Many jurisdictions require contractors to firmly commit to a specific completion date for the work in a writing signed by the customer before any work begins. This creates the same sort of dilemma as with the guesswork required to state a price, explained above. How can the restorer know if the home was damaged by 1,000 gallons of water or 10,000?


Many jurisdictions require contractors to provide customers a three-day cooling off period to cancel the contract and demand a refund. But restorers often expend most of their resources in the first three days of an emergency service job. Under certain circumstances, the right to cancel can be waived, following a formal procedure that requires significant documentation which wastes time. Many states have gone overboard with contract requirements which elevate the anxiety of the already-stressed customer, strain the contractor/customer relationship, delay the start of work, and could potentially increase the chances of secondary damage.

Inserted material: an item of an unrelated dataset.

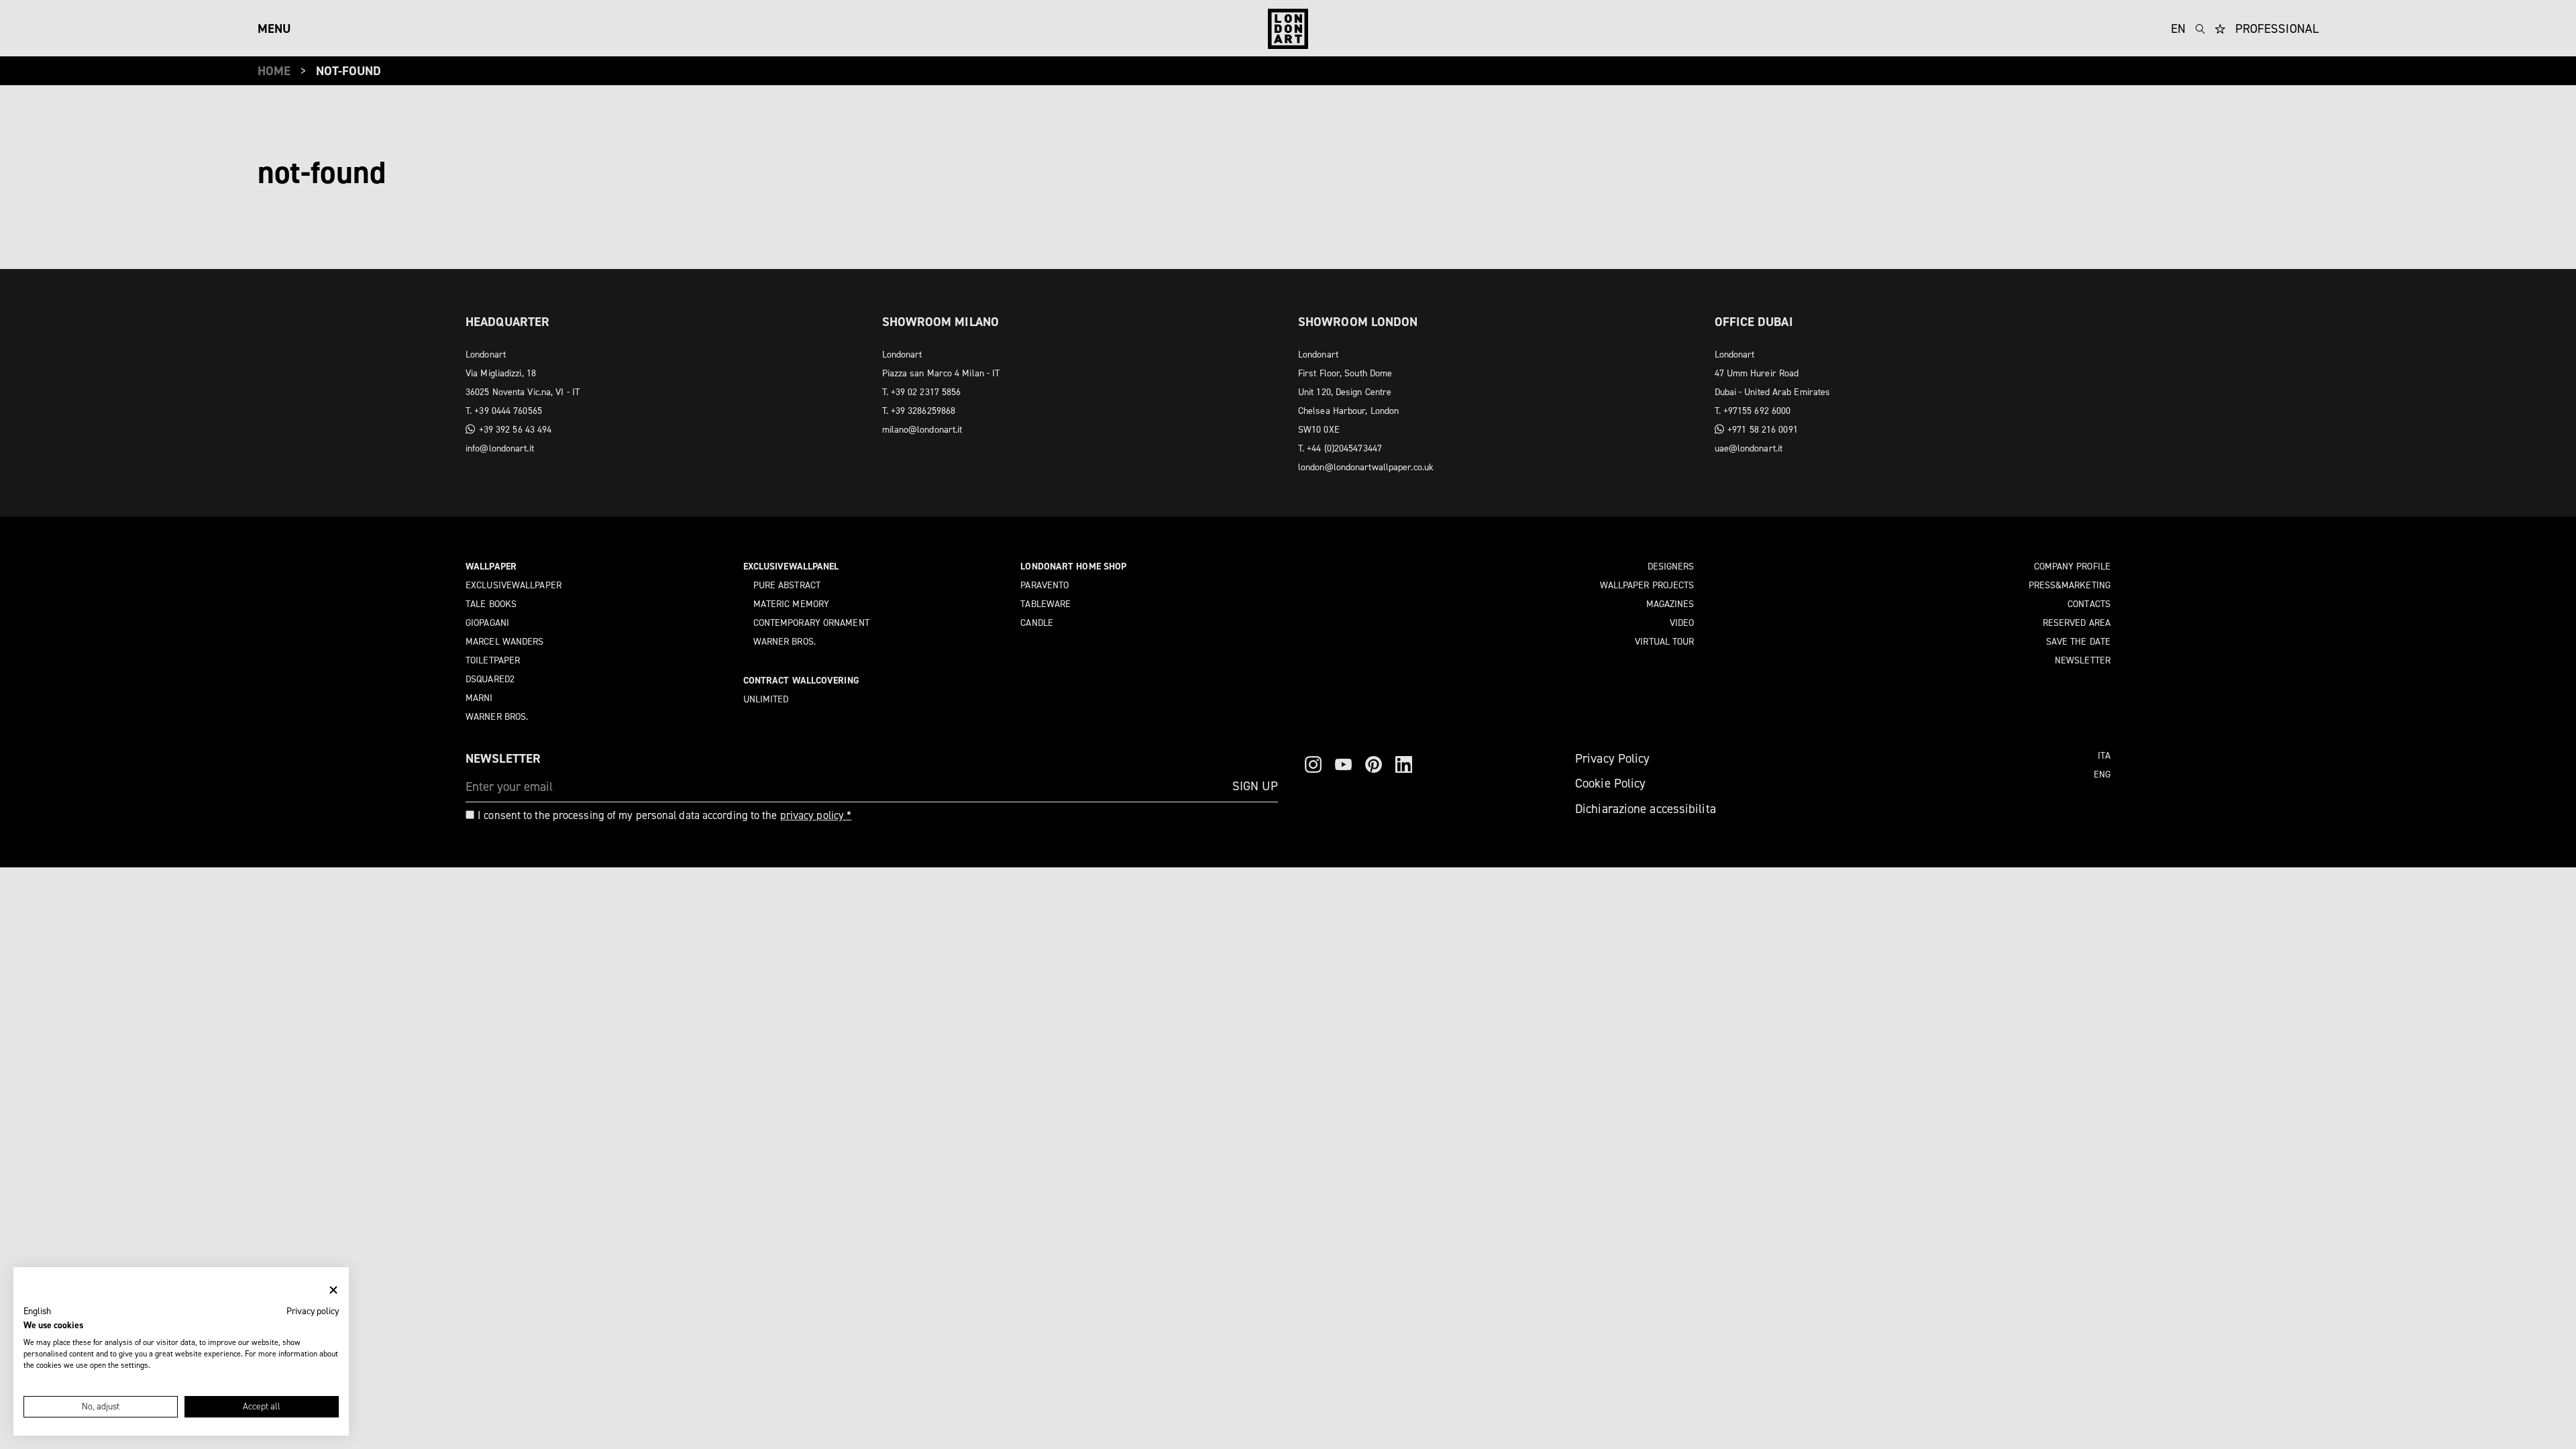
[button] (37, 1311)
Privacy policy (312, 1310)
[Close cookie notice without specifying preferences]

New, more stringent laws, are now being enacted, and will catch many restorers by surprise, especially when OSHA starts showing up unexpectedly on more job sites and enforcing rules that were previously “relaxed.” Perhaps OSHA has been laying low giving commerce a chance to grow after The Great Recession. We must prepare for an attack on the multi-billion dollar restoration industry, especially since the reputation of the industry is sometimes tarnished by negative press. I recently met a respected construction lawyer who said he used to represent restoration contractors. I asked why he stopped. I was sad to hear his response. He said “because they’re a shady bunch.”

Many industries have powerful lobbies, but the restoration industry is breathtakingly underrepresented and unorganized. The insurance industry has influenced many laws, as has the medical industry. In the 1970’s, doctors in “liberal” California succeeded in getting a $250,000 cap on pain and suffering damages in medical malpractice cases. It has never been adjusted for inflation. A man went to a hospital for a nose job, but charts got mixed up, and he woke up with a sex change. He received a $250,000 check and an apology.

At a minimum, good people in the emergency service industry (like John) deserve some narrowly-tailored exceptions to laws written for general contractors. Applying generic construction laws to the emergency service industry is like making ambulances obey the speed limit for the general public. The industry is responsible for the health and safety of thousands of disaster victims every year, and is entitled to be treated fairly. Let us band together to fight for what is right. This will require a group of restorers to band together and pool resources to hire a lobbyist to push for some reasonable changes in the law.